2018 Player Exit Meetings – DT Javon Hargrave

The Pittsburgh Steelers have a major set challenges facing them for the offseason of 2019 after they managed to miss the postseason for the first time in five years. The failure has been taken especially grievously because of the fact that the team was in position to control their own fate even for homefield advantage with six games remaining before dropping four games.

And so they find themselves getting the exit meeting process underway at least two weeks earlier than they have had to in years, since they have made it to at least the Divisional Round since 2015. Hopefully they used those extra two weeks with purpose.

While we might not know all the details about what goes on between Head Coach Mike Tomlin and his players during these exit meetings, we do know how we would conduct those meetings if they were let up to us. So here are the Depot’s exit meetings for the Steelers’ roster following the 2018 season.

Player: Javon Hargrave

Position: Defensive Tackle

Experience: 3 Years

When the Steelers used their first three draft picks in 2016 on defensive players—first a cornerback, then a safety, than a nose tackle—and they all played right away, people started to feel very encouraged about the future of the defense.

Unfortunately it hasn’t been all roses and sunshine for those three players since then. Artie Burns was benched, Sean Davis continues to battle inconsistency (and being moved to different positions doesn’t help). Javon Hargrave, however, is coming off of his best season.
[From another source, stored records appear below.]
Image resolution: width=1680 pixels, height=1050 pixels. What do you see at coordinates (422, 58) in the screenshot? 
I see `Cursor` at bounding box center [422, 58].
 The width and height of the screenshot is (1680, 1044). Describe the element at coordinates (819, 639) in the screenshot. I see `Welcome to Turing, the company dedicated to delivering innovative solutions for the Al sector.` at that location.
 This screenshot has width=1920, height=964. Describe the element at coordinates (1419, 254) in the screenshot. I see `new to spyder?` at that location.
The third-year interior defender is legitimately becoming one of the ascending players at his position around the league, both as a pass rusher and as a run defender. What he lacks in size he makes up for in athleticism and technical details, hand-work in particular.

With a career-high 49 tackles to go along with six and a half sacks, Hargrave’s numbers have never looked better, but they also translate well on the eye test. Interestingly enough, even though he had three sacks in his first six games, he was a more effective pass-rusher over the final 10 games in terms of generating pressure.

Hargrave saw additional playing time this season as the defense began to trust him more and more as a nickel defender, which is their base defense. I can only presume that this will continue into 2019, since they certainly are not going to play more 3-4 fronts.

The big question this offseason though is what he’s worth. The former third-rounder is due for a contract extension later this offseason and he has certainly played well enough to be entitled to one, but it will be about settling on a price, taking his playing time into consideration—not to mention the investment already in place there among other high-priced players.